Sentuhan Magis Dari Sukoharjo
Karni sedang menjelaskan proses pembuatan kain batik. (Foto: Aqmarina Laili) |
Mendengar kata Sukoharjo, mungkin tidak terlintas kata batik dalam benak orang awam. Memang, batik bukanlah komoditi utama yang dihasilkan dari kota yang dulunya disebut dengan Kawedanan Larangan di akhir abad ke-19 tersebut. Jamu, tekstil, dan gamelan lebih dikenal sebagai produk-produk unggulan dari kota ini. Batik Sukoharjo mungkin masih kalah pamornya dari batik-batik kota lain di Pulau Jawa. Sebut saja Jogja, Solo, dan juga Pekalongan yang bisa dikatakan menjadi trio dari sentra batik di Pulau Jawa. Namun siapa sangka, ditengah gemerlap pasar batik di ketiga kota tersebut, terdapat coretan-coretan magis dari mereka yang berasal dari Sukoharjo.

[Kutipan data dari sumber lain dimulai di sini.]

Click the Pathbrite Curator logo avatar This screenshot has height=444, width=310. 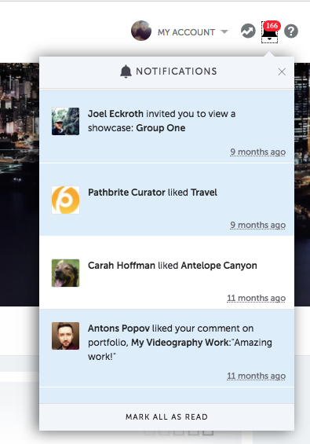click(65, 200)
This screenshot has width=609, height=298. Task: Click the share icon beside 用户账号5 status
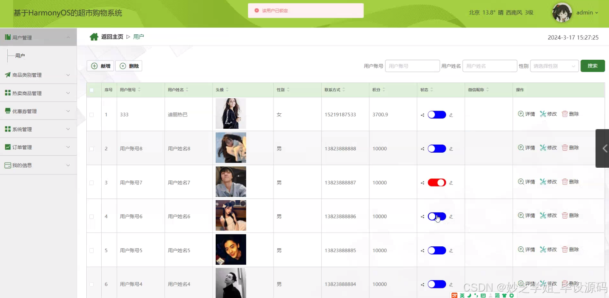(x=423, y=251)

Karni salah satunya. ia telah bekerja puluhan tahun melukis batik di Kota Solo, tepatnya Kampung Batik Kauman. Setiap hari, ia mengayuh sepedanya dan
menempuh perjalanan selama 1 jam dari Sukoharjo ke tempat ia bekerja. Canting,
wajan, serta kompor kecil ia siapkan sesampainya di tempat ia bekerja.
Di atas kursi kecil, Karni mulai melukiskan pola-pola sesuai dengan pesanan pasar.
Melalui tangannya, selembar kain putih ia ubah menjadi karya seni dengan
beraneka ragam pola dan warna.
Dalam sebulan, Karni dapat memproduksi 4 lembar kain
yang nantinya akan diolah menjadi baju, seragam, ataupun kemeja sesuai dengan
keinginan konsumen. Kain-kain tersebut melewati proses yang panjang setelah
dilukis. Dalam pembuatan 1 baju saja, Karni membutuhkan waktu 4 bulan agar
produk yang dihasilkan layak untuk diperjualbelikan kepada konsumen. Terkait
dengan lamanya waktu pembuatan, Karni mengatakan bahwa selain dilukis,
kain-kain tersebut juga harus diberi malam atau lilin dan diwarnai. “Setelah dilukis, kain ini harus diberi malam agar tidak tercampur dengan warna
lain. Setelah itu, harus dicelup sebanyak 15 kali untuk mendapatkan warna yang
diinginkan. Makanya, prosesnya lama dan rumit,” jelas Karni.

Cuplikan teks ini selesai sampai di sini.